Once considered a niche of a niche, emerging market debt has come to the fore as a way to access the world’s most dynamic region. Here’s where we see the opportunity.

Emerging market debt (EMD) is no longer considered a niche asset class thanks to the substantial growth of its underlying regional asset sub-classes over the last few years. As the largest regional portion of the EM USD debt market, Asia offers a unique blend of scalable opportunities that deserves specific attention. The most widely used benchmark (the JP Morgan Asia Credit Index) measures the Asian USD bond universe at around US$900bn, comparable to other fixed income indices such as EMD hard currency corporate and US high yield index[1].

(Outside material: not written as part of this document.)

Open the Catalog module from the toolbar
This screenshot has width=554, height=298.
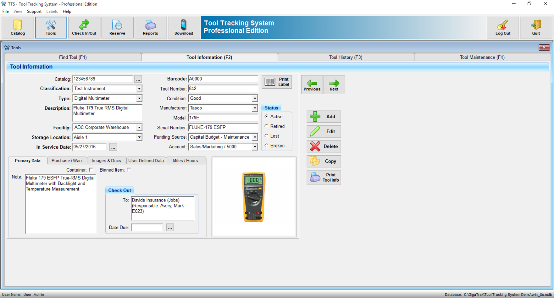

Potential diversification[2] benefits
With a continuous flow of debt issuers from the growing economies around Asia, opportunities to diversify and capture value consistently present themselves. The market now provides access to more than 450 issuers across 16 different economies. While Chinese issuers used to constitute a majority of the market, nowadays they represent only c.30% of the index[3], offering the potential benefit of exposure to various other heterogenous economies across Asia.
Overall, EM corporate credit represents approximately 60% of the index[4], while sovereigns and quasi-sovereigns make up the remainder. Within corporate credit, financials account for just over a quarter of the market. This is followed by the utilities, industrials and technology, media, and telecommunications sectors. The overall credit rating of the index has steadily improved to an average above BBB, with over 85% of the issuers rated as investment grade[5]. This improvement reflects sovereign upgrades over the past few years, driven by stronger macroeconomic environments in countries such as Indonesia, the Philippines, and India. Additionally, improved Asian corporate fundamentals and the natural exclusion of lower-quality issuers have further improved the picture.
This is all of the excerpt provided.